Dispatches

Fallujah, the Morning After

The torture house and the merry-go-round.

A road to a Fallujah bridge (click on image to expand)

Dec. 4—The main shopping road through town stretched long and straight, empty of any person or vehicle, the aluminum shutters of hundreds of shops twisted at a thousand angles, buildings ripped open, exposing demolished rooms and sagging roofs, telephone poles snapped and canted, the dangling lines curled and snarled like the webs of giant, crazed spiders. It looked like a savage tornado had roared through the downtown district, smashing all in its path, pausing capriciously to pulverize various buildings before moving relentlessly on.

At the end of the street, a trestle bridge over the Euphrates River stood etched against a vermillion winter sunset as though posing for a saccharine scene from The Bridges of Madison County. Last March, from those innocent-looking trestles had dangled the charred bodies of American contractors who had been murdered and dragged through the crowded, shop-lined street.

A Fallujah bridge at twilight (click on image to expand)

Over the next nine months, Fallujah, traditionally a rebellious city, metastasized into a Taliban-style fundamentalist tyranny, exporting suicide bombers bent on mass murder. Most of the beheadings featured on the Al Jazeera news network were committed in the city, carried out under klieg lights with written instructions how and when the CDs should be delivered to make the evening news. The city’s warlords, Janabi and Hadid, paid obeisance to the arch terrorist Zarqawi and competed for his favor by assassinations and bombings. They bragged their “martyr battalions” would cut to pieces any American force entering the city.

Deciding otherwise, the residents fled the city, leaving a few thousand jihadists to their fate. In a swift offensive, American soldiers and Marines swept in and hunted them down, destroying every house and mosque where Zarqawi’s soldiers stood and fought. Seventeen-thousand buildings were searched, uncovering cache after cache of weapons. The numbers were staggering: Over 100,000 explosives found in just one section of the city.

Bulldozers and backhoes are now shoveling the debris from the streets. The few remaining insurgents emerging from the ruins have been quickly cut down. The other day, four of them fired from a cluttered alley at two passing Humvees. Half a minute later, they were dead. A Marine battalion commander, Lt. Col. Pat Malay, shot the last of the four.

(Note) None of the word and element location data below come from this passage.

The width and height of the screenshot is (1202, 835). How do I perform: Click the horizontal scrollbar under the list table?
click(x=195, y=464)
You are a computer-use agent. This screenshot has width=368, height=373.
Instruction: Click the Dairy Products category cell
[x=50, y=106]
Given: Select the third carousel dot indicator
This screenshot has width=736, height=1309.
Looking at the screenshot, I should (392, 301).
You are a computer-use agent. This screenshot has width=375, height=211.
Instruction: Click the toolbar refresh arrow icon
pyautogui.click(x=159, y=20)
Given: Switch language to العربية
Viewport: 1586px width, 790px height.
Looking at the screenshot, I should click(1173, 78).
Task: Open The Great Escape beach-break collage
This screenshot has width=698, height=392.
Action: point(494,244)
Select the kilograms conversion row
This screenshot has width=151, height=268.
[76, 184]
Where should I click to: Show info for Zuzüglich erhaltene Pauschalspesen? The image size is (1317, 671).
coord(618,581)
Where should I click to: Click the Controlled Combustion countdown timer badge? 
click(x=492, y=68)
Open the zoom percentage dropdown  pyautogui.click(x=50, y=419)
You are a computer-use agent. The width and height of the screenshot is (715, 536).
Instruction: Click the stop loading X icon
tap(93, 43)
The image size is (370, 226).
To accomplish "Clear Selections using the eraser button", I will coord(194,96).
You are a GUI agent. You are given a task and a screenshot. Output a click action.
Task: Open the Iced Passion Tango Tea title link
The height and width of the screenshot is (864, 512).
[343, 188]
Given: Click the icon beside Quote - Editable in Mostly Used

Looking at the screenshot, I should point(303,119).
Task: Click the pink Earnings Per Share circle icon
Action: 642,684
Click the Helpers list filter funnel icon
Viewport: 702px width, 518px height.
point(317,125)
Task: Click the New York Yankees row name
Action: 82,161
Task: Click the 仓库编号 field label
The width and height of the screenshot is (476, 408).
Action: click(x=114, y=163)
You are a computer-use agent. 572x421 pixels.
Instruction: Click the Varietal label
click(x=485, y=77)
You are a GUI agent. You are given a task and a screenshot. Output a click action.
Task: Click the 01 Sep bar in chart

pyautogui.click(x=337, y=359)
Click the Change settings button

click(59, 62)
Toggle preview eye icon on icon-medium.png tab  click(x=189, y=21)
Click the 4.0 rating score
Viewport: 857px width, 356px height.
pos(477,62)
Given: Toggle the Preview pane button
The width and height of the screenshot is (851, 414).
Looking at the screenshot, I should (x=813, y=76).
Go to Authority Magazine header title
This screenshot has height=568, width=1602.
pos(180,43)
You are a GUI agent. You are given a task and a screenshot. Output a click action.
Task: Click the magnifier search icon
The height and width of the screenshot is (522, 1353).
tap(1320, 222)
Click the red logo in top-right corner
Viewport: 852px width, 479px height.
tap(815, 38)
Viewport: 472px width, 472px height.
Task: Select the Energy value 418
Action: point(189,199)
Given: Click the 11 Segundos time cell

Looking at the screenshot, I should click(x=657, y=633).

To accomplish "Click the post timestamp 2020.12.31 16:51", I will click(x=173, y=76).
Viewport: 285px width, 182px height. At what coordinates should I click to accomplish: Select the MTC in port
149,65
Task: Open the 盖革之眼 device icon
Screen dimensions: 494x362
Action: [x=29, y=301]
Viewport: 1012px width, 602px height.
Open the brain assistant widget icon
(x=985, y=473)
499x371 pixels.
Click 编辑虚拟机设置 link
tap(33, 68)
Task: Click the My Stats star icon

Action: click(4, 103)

“It’s a good day when you get into it,” Cpl. Michael Yerena, the vehicle commander in the second Humvee, said to me. “You feel you’ve earned your pay.”

I had visited Malay and his battalion—radio call sign Dark Horse—in the summer of 2003 when they were performing security and local government chores in another Iraqi city. Over the course of a year, the battalion had established municipal services in one city, engaged in full-scale urban combat in Fallujah and was now organizing to assist the returning civilians.

A relief center was being built in a park next to the souk where the main commodity had been weapons and explosives. In the grassy center of the park stood a merry-go-round with the English words UNITED STATES painted in red letters with blue stars on the center pole. The bodies of insurgents were still being removed, and the stench of death from a nearby torture house clung to our clothes.

“We’re fixing the merry-go-round so the kids can ride while their parents are standing in line for relief payments,” Malay said, not without irony. “Some of them are going to find their houses gone, along with the explosives in them.”

Politically, Fallujah was as infected as the air at the torture house at the corner of the park. Many of the residents were complicit in the reign of terror. Whether the city returns to its murderous ways depends on the resolve of the Iraqi security forces now moving into the city. Voter turnout in January will be an indictor of how the political winds are blowing.

Militarily, the battle of Fallujah was an unqualified success. Zarqawi has been deprived of his sanctuary. He will spend more time on the run and have less time to blow up and decapitate people. His followers have been hit hard, many killed and others uprooted. Just today, an Egyptian, a Yemenite, and a Sudanese crawled out from the rubble and surrendered.

“We were surprised the irhabeen (terrorists) fell so quickly,” said Hassan Lafta, a sergeant in the Iraqi army sent to Fallujah.

After lynching the Americans on the Euphrates bridge, the fundamentalists painted an Arabic verse on the right trestle. It read: Fallujah—Graveyard of the American Marine Corps.

On the left trestle, in thick black paint a Marine had scrawled a newer inscription. It read:

This is for the Americans of Blackwater
murdered here in 2004.
Semper Fidelis,  3/5  Dark Horse

Along the desolate street leading from the bridge to the merry-go-round and the torture house, a chill December wind whipped up clouds of dust, the only sign of movement.